No person has the legal right to deter, intimidate, or harass anyone else seeking health care despite their intentions and no person should ever feel coerced into receiving or not receiving any type of medical care. This bill amounts to nothing more than a reasonable restriction on the place and manner in which protestors may operate.
This ordinance assures that health care facilities, whether they provide controversial cancer treatments, prostate exams, or abortion care, remain safe places in which patients can make their own decisions regarding their health, including the decision to take or not take a pamphlet, a hand, or a prayer. I sat at a table to speak in support of this ordinance. The majority of the board was more than 8 feet away. We did just fine.
From Dianne Haskins, Co-Vice President Executive of Wisconsin NOW:
I must respond to [Matt Bowman’s] guest column in Sunday’s paper, “Madison should respect free speech for faith.”
First of all, Scott Walker has already imposed severe restrictions on free speech in Madison, and to pretend otherwise is spectacularly disingenuous.
The object of Mr. Bowman’s ire is a proposal to require anti-choice advocates to maintain a distance of 8 feet from patients entering reproductive health care clinics. It does not appear to matter why the women are entering the clinics. Many of them are there for services other than abortion. He seems to think that this will impose an undue hardship upon their ability to bully, intimidate, demonize, misinform and shame; I mean “educate” women who may have made a decision that displeases these groups and is against their religious principles.
The theme is that the people proposing the ordinance would be outraged if the same restrictions were imposed on them. Let me tell you, the people backing the ordinance would not be engaged in this type of in-your-face, up-close-and personal harassment.
From Dayna Long, President of Wisconsin NOW:
Matt Bowman’s 2/16 op-ed regarding the “buffer zone” ordinance proposed by Ald. Lisa Subeck seems to confuse the right of anti-choice “activists” to carry on outside of family planning clinics with the guarantee of a captive audience. The fact of the matter is that the anti-choice crowd can pray, lecture, rail, and distribute pamphlets filled with misinformation until they’re blue in the face. However, the rest of us are not required to participate. Ald. Subeck’s ordinance does nothing more than clarify that fact, meaning that those who see fit to park themselves outside of clinics will be able to harass people just as they did before, but at a reasonable distance of eight feet from all passers-by.

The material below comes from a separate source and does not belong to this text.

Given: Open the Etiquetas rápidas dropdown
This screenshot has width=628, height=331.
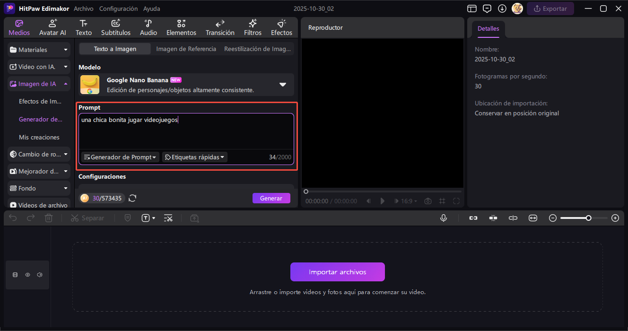Looking at the screenshot, I should [x=194, y=157].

Anyone who insists that this is an issue of free speech is attempting to elide the real issues at the heart of this ordinance – privacy and safety. This is unsurprising. Unlike teachers’ unions, who received an uncharitable dig in Mr. Bowman’s piece, the anti-choice movement is notorious for its disregard for both privacy and safety. Its history of misbehavior includes using invasive, terrorizing, and deadly tactics outside of clinics, at private homes, and even inside churches. They are a group that has repeatedly demonstrated a need for more clear-cut boundaries, which Madison will be lucky to have in the form of this new ordinance.